ゼクステット魅生瑞(みゅうず)
○6月21日(木) 18:30〜20:30
○ルーテル市ヶ谷
○5列目1番(5列目下手端)
○ピアノ=大滝良江、Ob=富田和子、Hr=阪本正彦、Fl=青木美咲、Cl=山本靖子、Fg=大滝雄久
○イヴァノフ/山本靖子「コーカサスの風景」より「酋長の行進」、リャードフ/阪本正彦「8つのロシア民謡」
 6人の奏者、5分間リサイタル
 プロコフィエフ/大滝良江「3つのオレンジへの恋」より「行進曲」
 ムソルグスキー/大滝雄久「展覧会の絵」
+プロコフィエフ「ロメオとジュリエット」より「モンタギュー家とキャピュレット家」
  ショスタコヴィチ「ジャズ・ワルツ」

ピアノと木管楽器が切り開く無限の可能性
 
 最初にお断りしておく。この日は運悪く仕事が長引いてしまい、「空耳アワー」の安齋さんに負けないくらいの大遅刻をしてしまった。聴けたのは「展覧会の絵」の「ブイドロ」の途中から。本来ならこんなわずかしか聴いていないのにレポートを書くのは演奏者の皆さんに失礼なのだが、約20年ぶりに再会したファゴットの大滝さんに事情を快く了解していただいたので、お言葉に甘え聴いた範囲で書くことにする。客席は約7割の入り。
 
 「展覧会の絵」と言えばどうしてもラヴェルの編曲版が頭から離れないのだが、これをピアノと木管5人でどう演奏するのか?特に弦や金管や打楽器が担当するパートはどうするのか?まさかラヴェル版の木管パート以外を全てピアノでやるわけにもいかない。編曲の腕の見せ所である。
 この曲には主旋律に性格の異なる様々なフレーズがからむ箇所が多いが、ピアノ独奏だと同じ音色だし、オケ版ではいろんな楽器がいっぺんに演奏するので、いずれの場合もよほどの名手か名指揮者でないと識別が難しい。しかし、奏者が6人で各楽器の音色の違いが明白だと、誰がどこを演奏しているかがよくわかるだけでなく、フレーズ同士の絡み合いも簡略化、先鋭化されるのでとても面白い。
 ラヴェル版では省略される「サミュエル・ゴールデンベルクとシュミュイレ」の後の「プロムナード」も演奏され、遅刻者向けにサービスしてもらった気分。ラヴェル版と同じ楽器にメロディを吹かせるか、わざと違う楽器に吹かせるかによっても雰囲気の変化が出てくる。「カタコンブ」ではホルンより低い音をオーボエ、フルートに吹かせ、一味違ったハーモニーになる。「キエフの大門」の最初の主題はラヴェル版より1オクターブ下げて吹かせ、徐々に盛り上げていく。ああ、最初から聴きたかった…

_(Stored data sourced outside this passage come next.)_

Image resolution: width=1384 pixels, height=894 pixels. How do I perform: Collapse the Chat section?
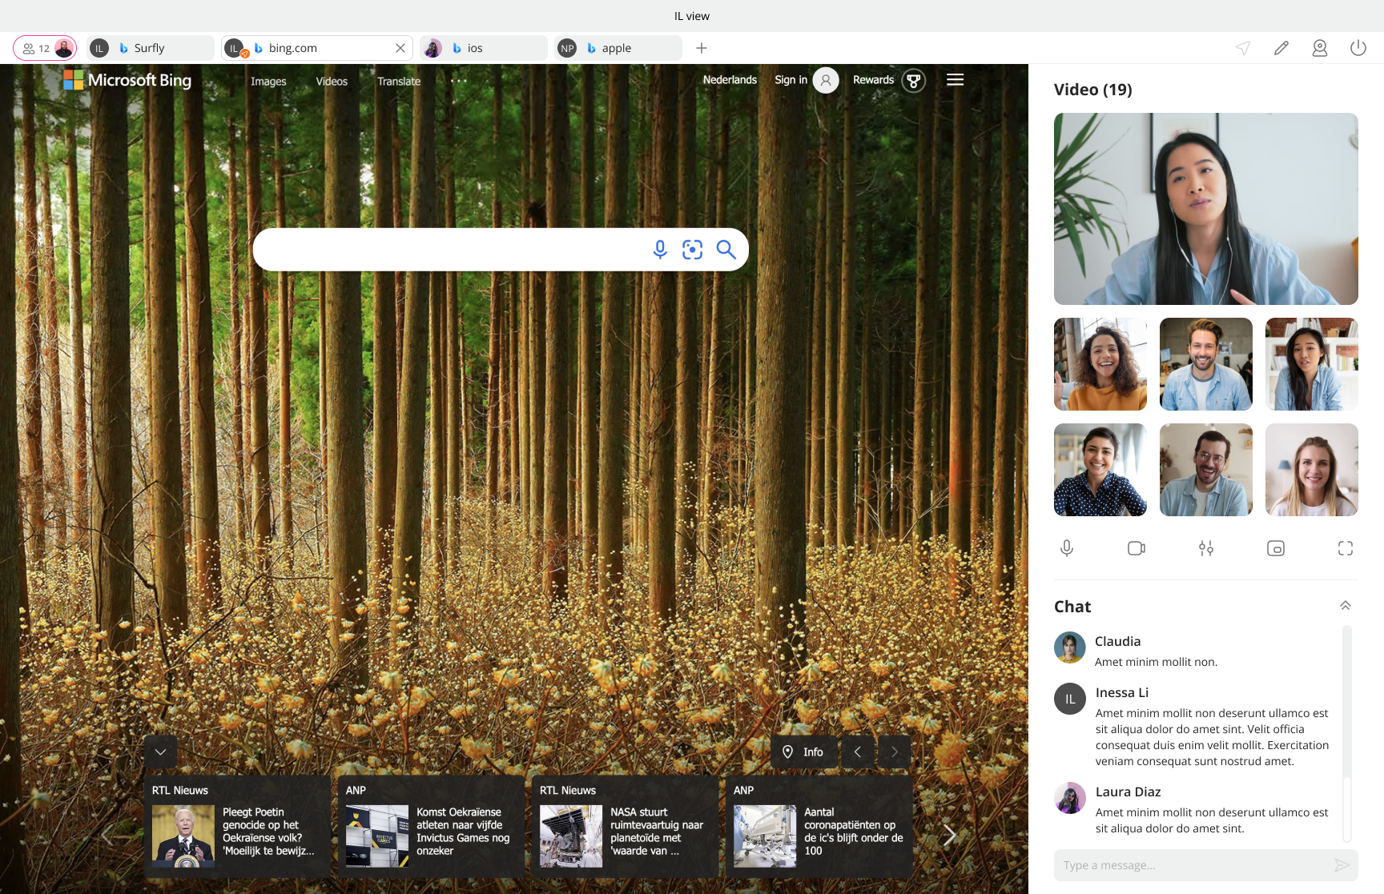pyautogui.click(x=1345, y=606)
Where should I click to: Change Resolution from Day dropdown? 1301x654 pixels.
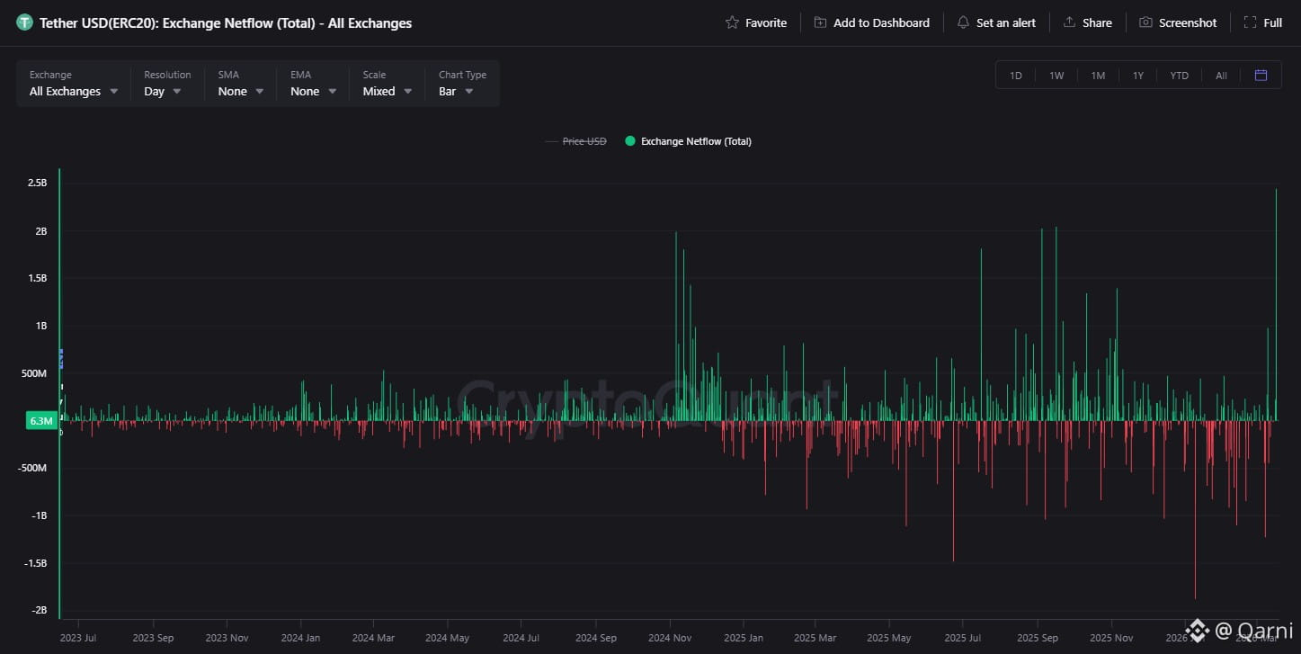166,84
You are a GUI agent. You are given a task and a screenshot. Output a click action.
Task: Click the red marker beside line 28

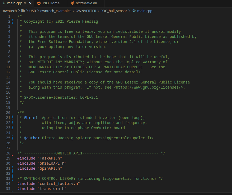coord(12,155)
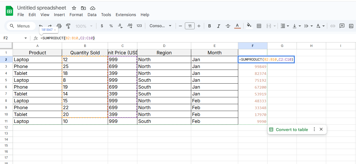Toggle strikethrough formatting
Viewport: 356px width, 164px height.
click(x=228, y=26)
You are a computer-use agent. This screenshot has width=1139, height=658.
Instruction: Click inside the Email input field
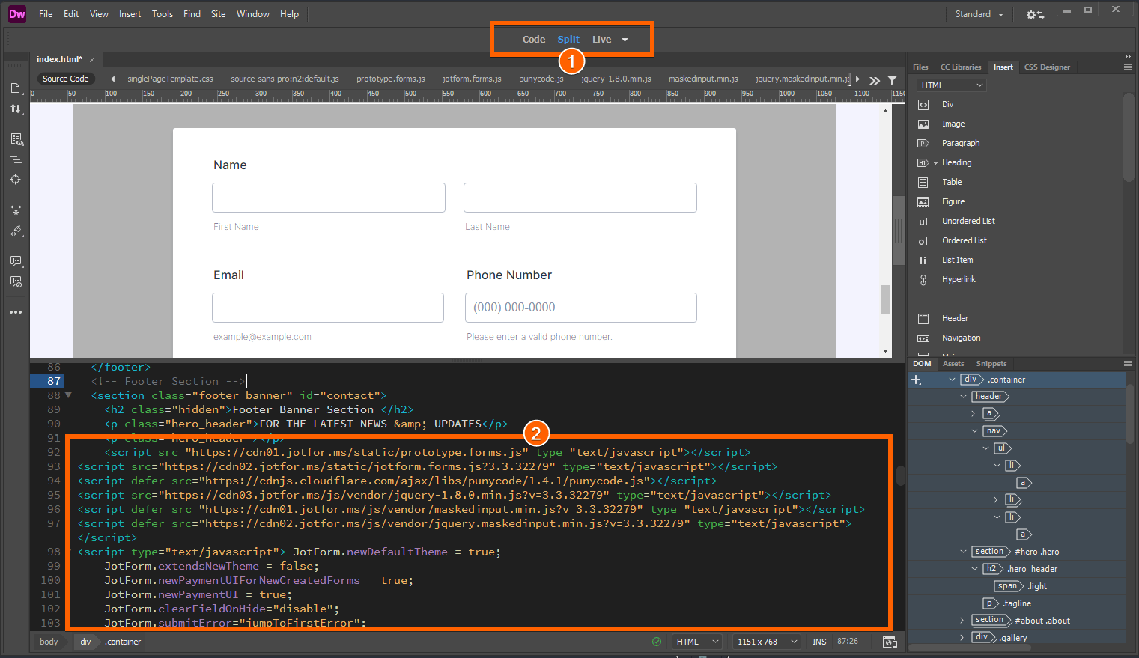(x=328, y=308)
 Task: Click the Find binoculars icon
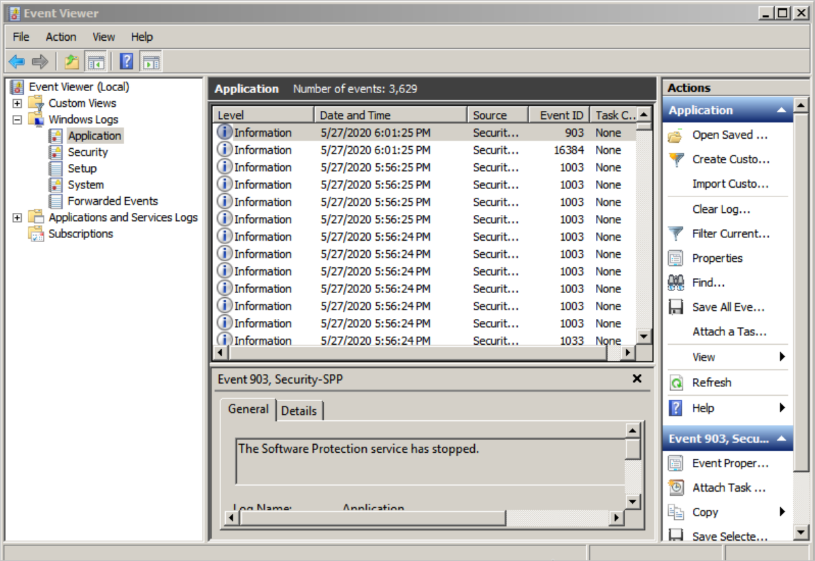pos(676,283)
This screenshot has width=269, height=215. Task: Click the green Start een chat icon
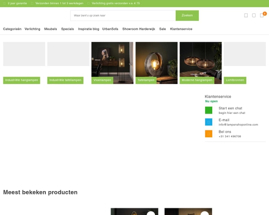[209, 110]
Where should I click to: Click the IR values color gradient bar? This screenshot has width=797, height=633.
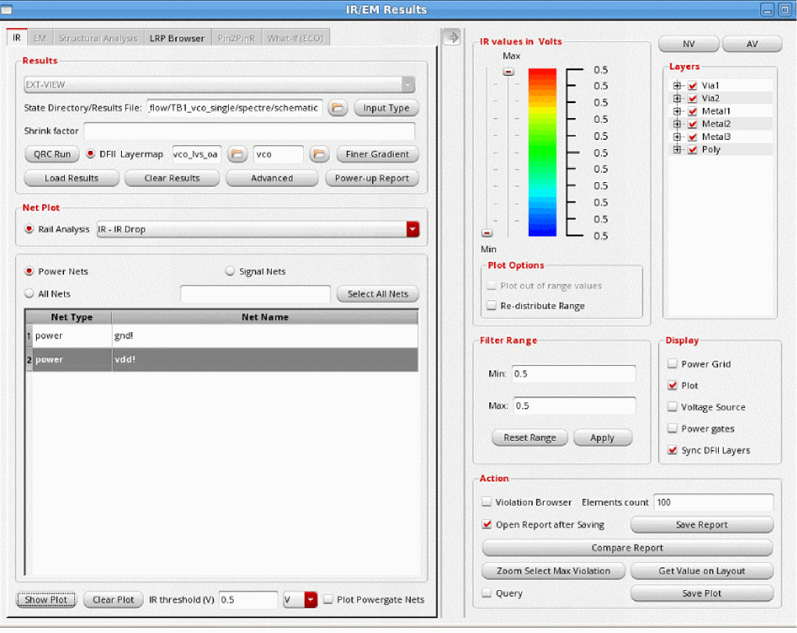542,152
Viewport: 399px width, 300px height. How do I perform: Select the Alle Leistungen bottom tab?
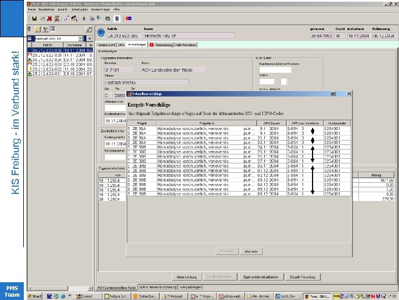(190, 287)
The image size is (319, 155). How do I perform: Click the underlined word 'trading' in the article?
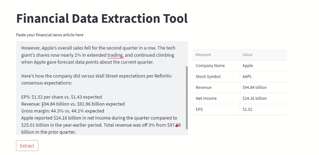tap(115, 55)
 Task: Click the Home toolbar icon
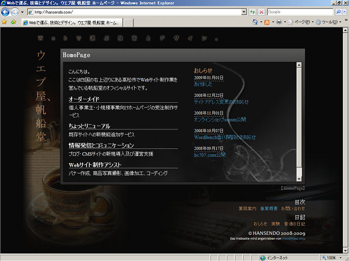256,22
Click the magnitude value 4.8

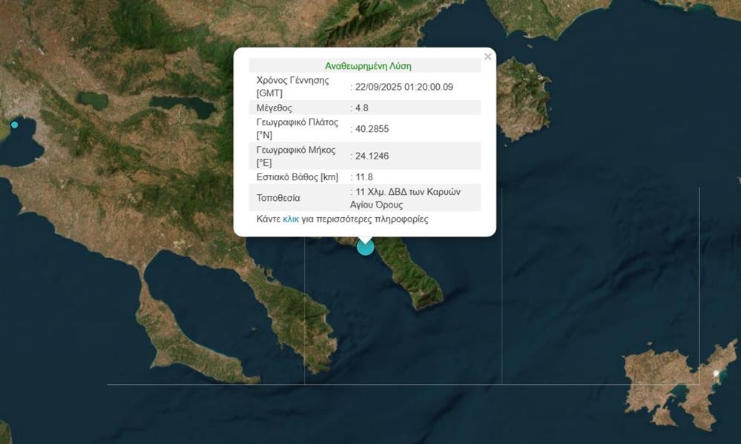[363, 108]
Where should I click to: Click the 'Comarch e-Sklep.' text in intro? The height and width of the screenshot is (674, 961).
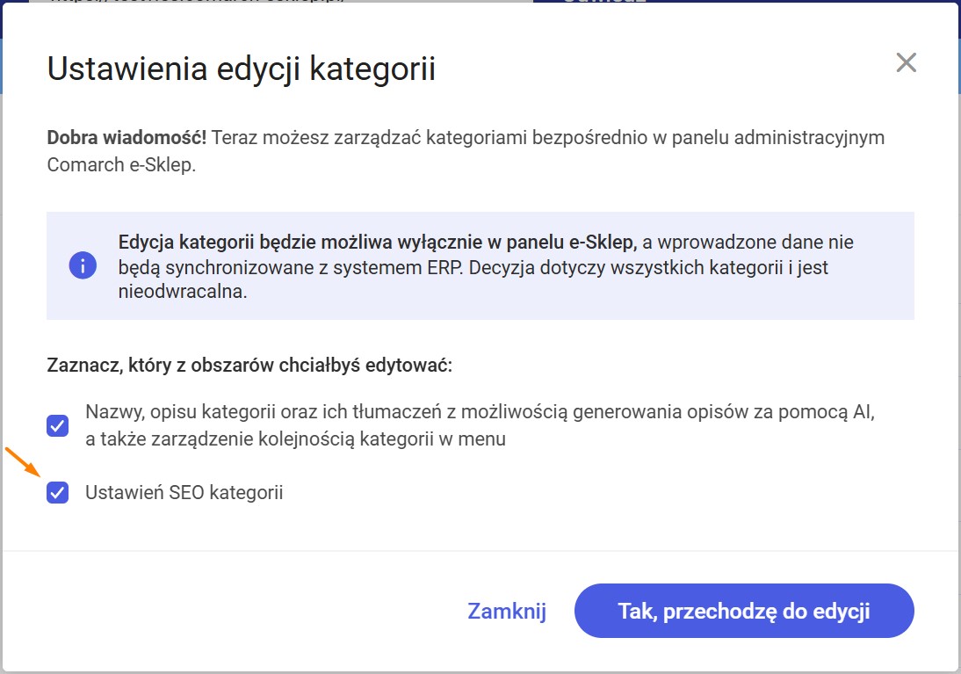[x=121, y=165]
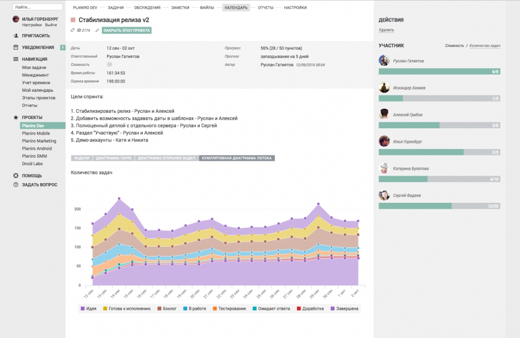Toggle the Тестирование series in chart legend
Viewport: 520px width, 338px height.
point(228,309)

 アンコールは2曲ともメンバーから曲目紹介の後演奏。「プロコフィエフの『ロメオとジュリエット』からあの曲です。」などとユーモアを交え、場が和む。「最後は楽しい曲で」と紹介された「ジャズ・ワルツ」はショスタコヴィチらしからぬ素朴な曲。

 実は僕は「織笛(おるふぇ)」時代からのファンである。LPしかないが彼らの演奏したプロコフィエフ「ピーターと狼」は、中学生3人の絶妙のナレーションと相まって、ムチャムチャ楽しい。あれに勝る「ピーターと狼」に僕はいまだに出会っていない。
 同じピアノ+木管五重奏の編成だがメンバーが変わって「魅生瑞」になってからもNHKFMなどの放送録音をときどきは聴いてきた。しかし、毎年6月の定期演奏会だけはいつも仕事の都合で来られなかった。今年は20年目の節目でもあり何とかしたかったが、やっぱりダメだった。
 最後にメンバーから「ピアノと木管による六重奏の可能性を追求してきた」との挨拶があったが、彼らはオリジナルの六重奏曲だけでなく、様々な曲を編曲してどれだけ豊かな音楽を創れるか、挑戦し続けている。
 また、6人が1人ずつ登場する「5分間リサイタル」や演奏の合い間のトークなど、クラシック音楽をより身近なものにするための工夫も重ねている。こうして、息の長い活動が難しくなっている室内楽の世界で、独特の存在感を見せ続けている。次の演奏会がもう今から待ち遠しい。